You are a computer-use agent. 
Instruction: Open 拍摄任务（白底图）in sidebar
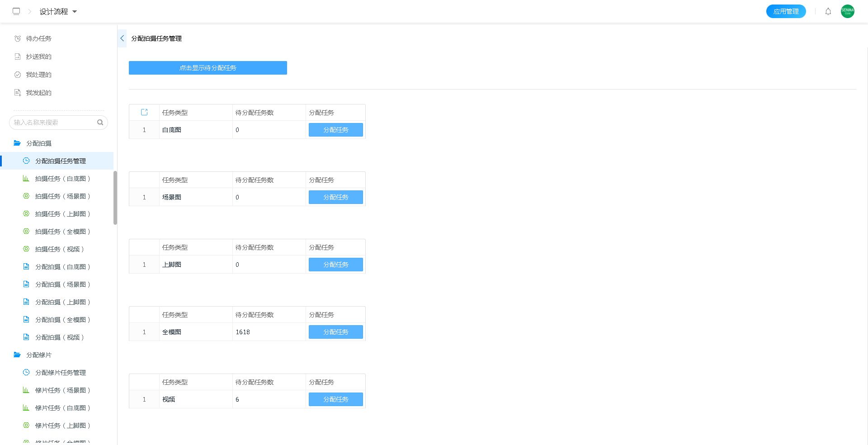(x=63, y=179)
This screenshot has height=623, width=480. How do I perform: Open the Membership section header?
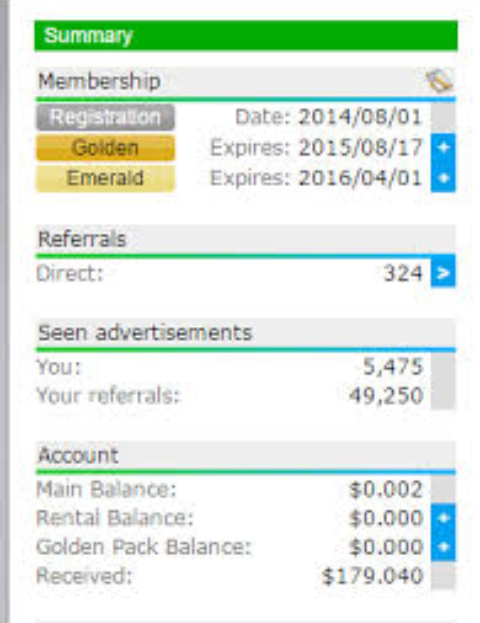pos(246,81)
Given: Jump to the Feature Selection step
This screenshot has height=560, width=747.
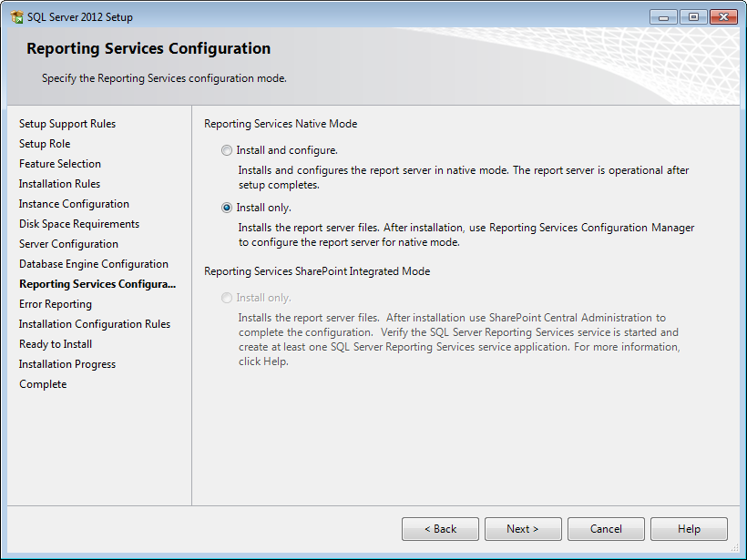Looking at the screenshot, I should (x=60, y=164).
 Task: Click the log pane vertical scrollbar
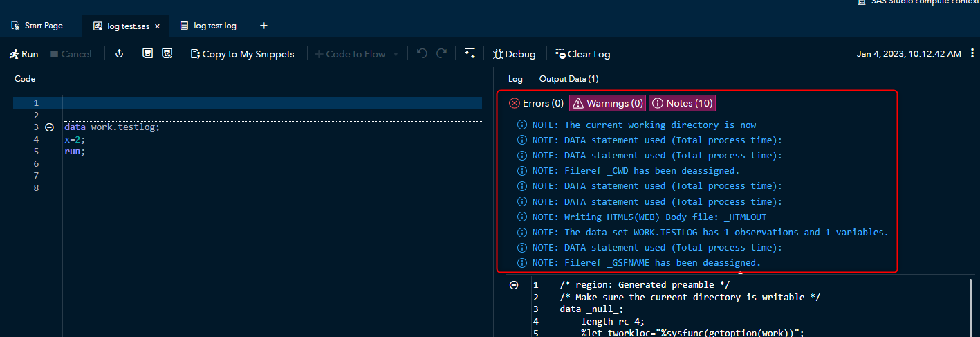pos(972,304)
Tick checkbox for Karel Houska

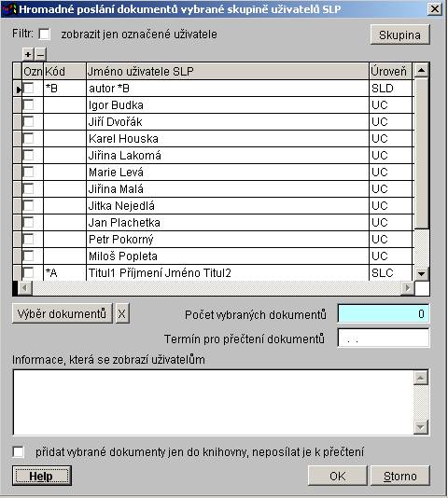[x=29, y=138]
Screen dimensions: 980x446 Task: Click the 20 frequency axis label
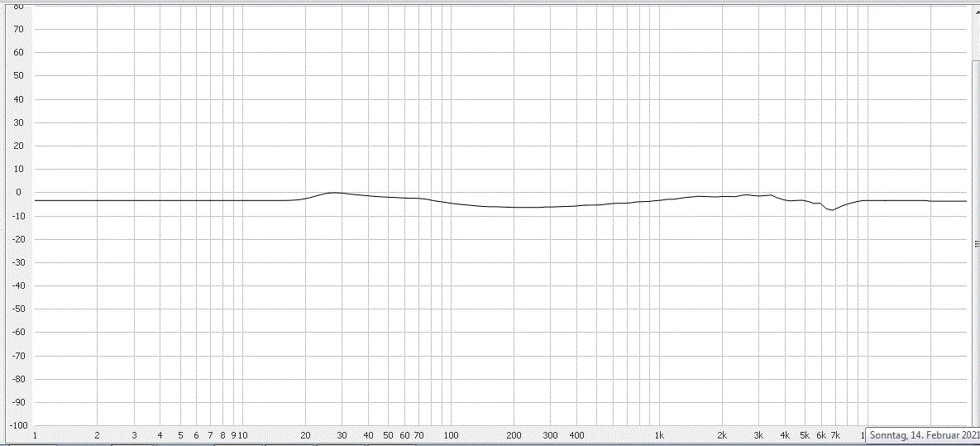point(305,435)
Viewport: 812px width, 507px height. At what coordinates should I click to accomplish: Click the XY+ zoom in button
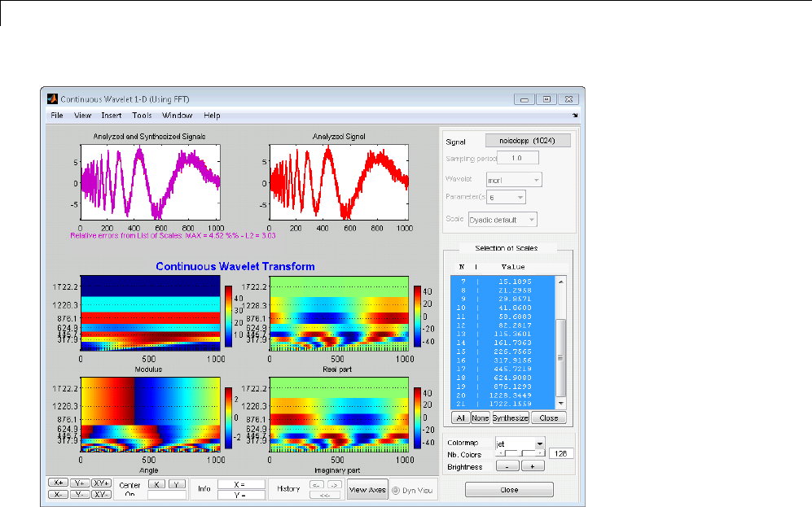point(101,483)
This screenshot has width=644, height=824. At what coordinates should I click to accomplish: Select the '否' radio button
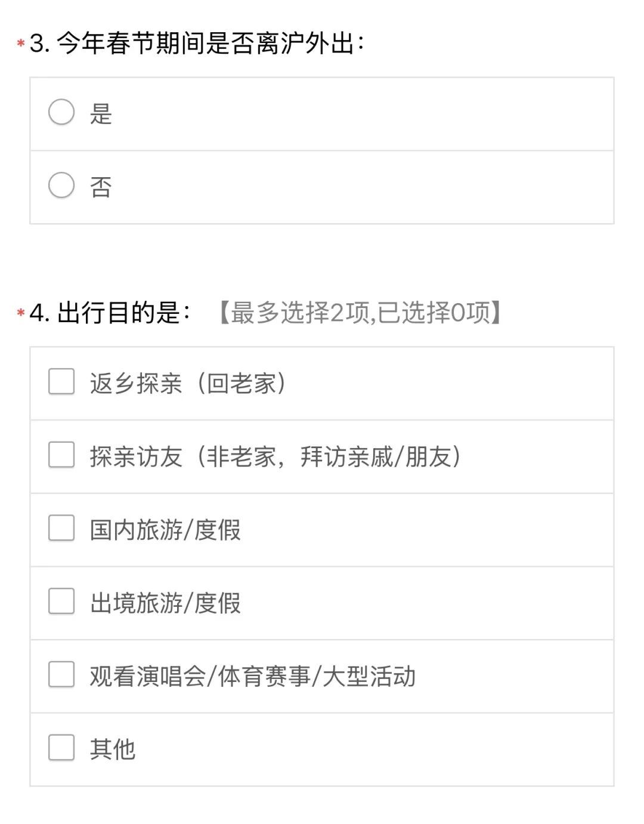point(61,186)
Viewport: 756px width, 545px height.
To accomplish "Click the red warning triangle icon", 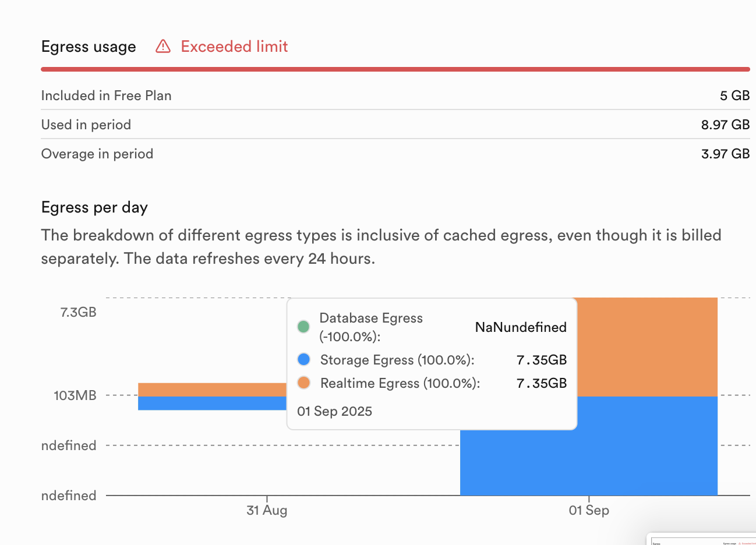I will 163,47.
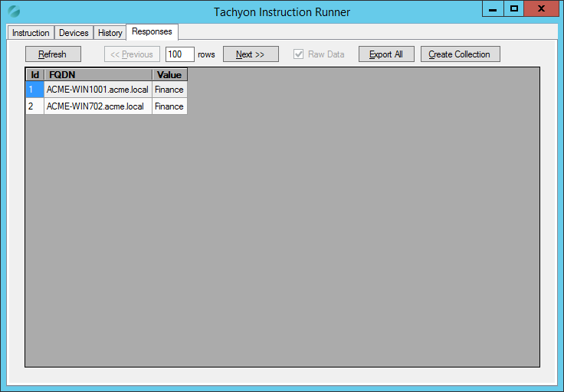
Task: Select the ACME-WIN1001.acme.local cell
Action: click(97, 90)
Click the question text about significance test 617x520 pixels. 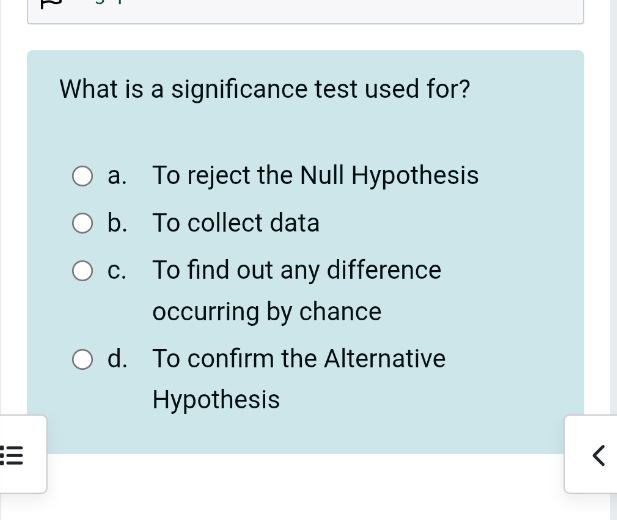pyautogui.click(x=265, y=90)
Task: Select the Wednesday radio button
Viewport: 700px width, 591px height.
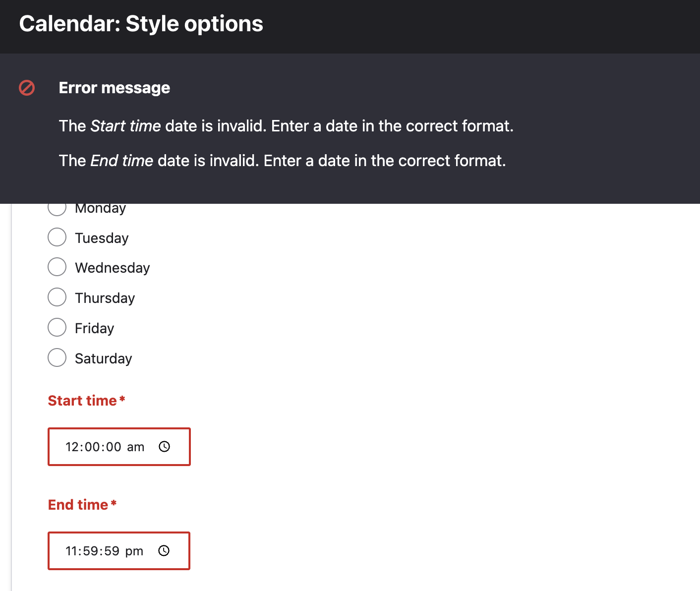Action: pyautogui.click(x=57, y=267)

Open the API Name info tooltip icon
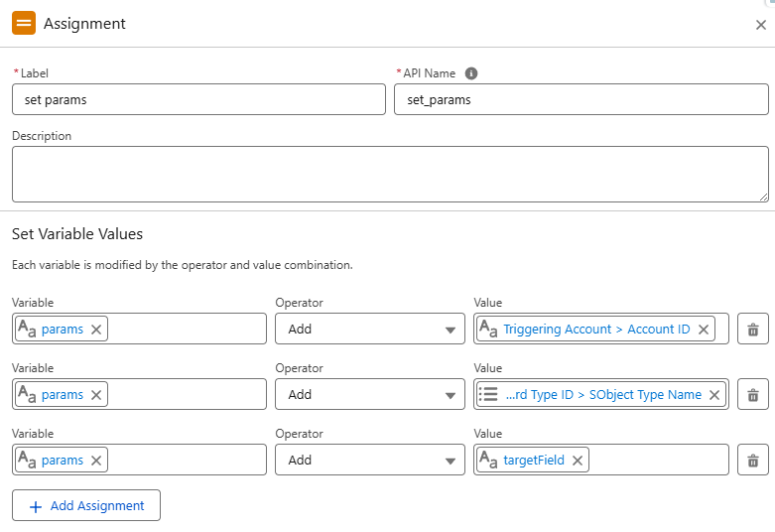point(471,73)
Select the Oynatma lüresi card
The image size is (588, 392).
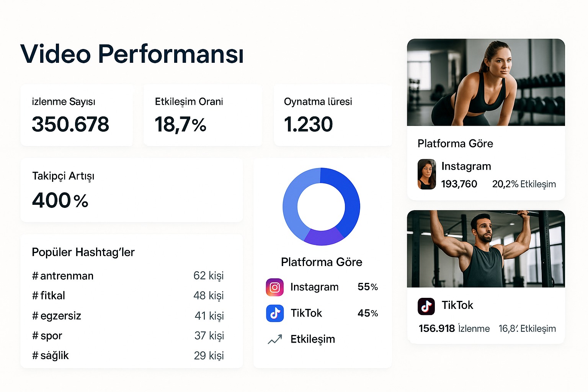[332, 115]
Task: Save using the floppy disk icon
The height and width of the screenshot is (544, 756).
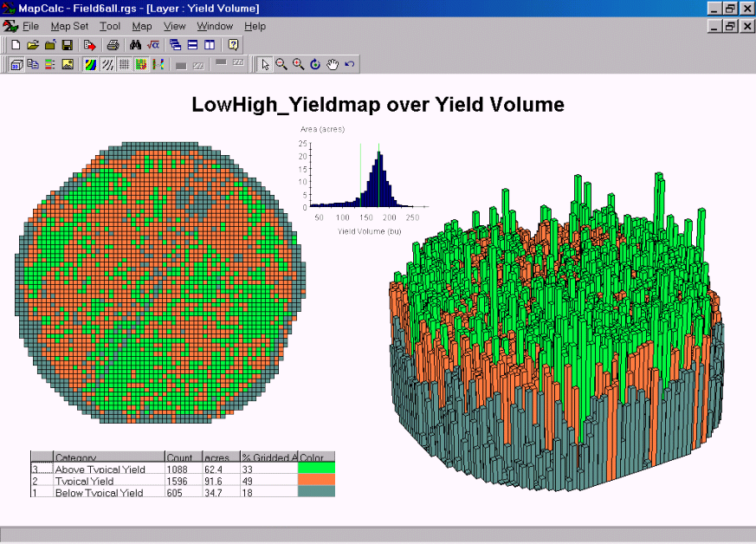Action: coord(67,44)
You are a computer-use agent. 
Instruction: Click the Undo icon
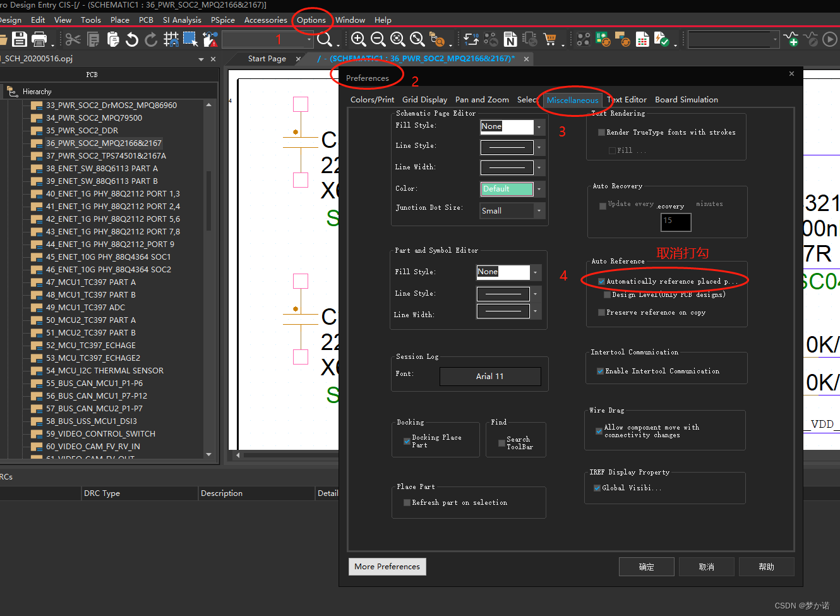coord(132,39)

※

# WHAT THE EXERCISE ASKS:
Copy exactly, please, every line from the one holding "Open the API Name info tooltip icon" through the last line of the data, both ends included, and no pictures.

# OUTPUT BELOW:
Open the API Name info tooltip icon
point(471,73)
Select the Oynatma lüresi card
The image size is (588, 392).
[332, 115]
Task: Save using the floppy disk icon
The height and width of the screenshot is (544, 756).
Action: coord(67,44)
You are a computer-use agent. 
Instruction: Click the Undo icon
coord(132,39)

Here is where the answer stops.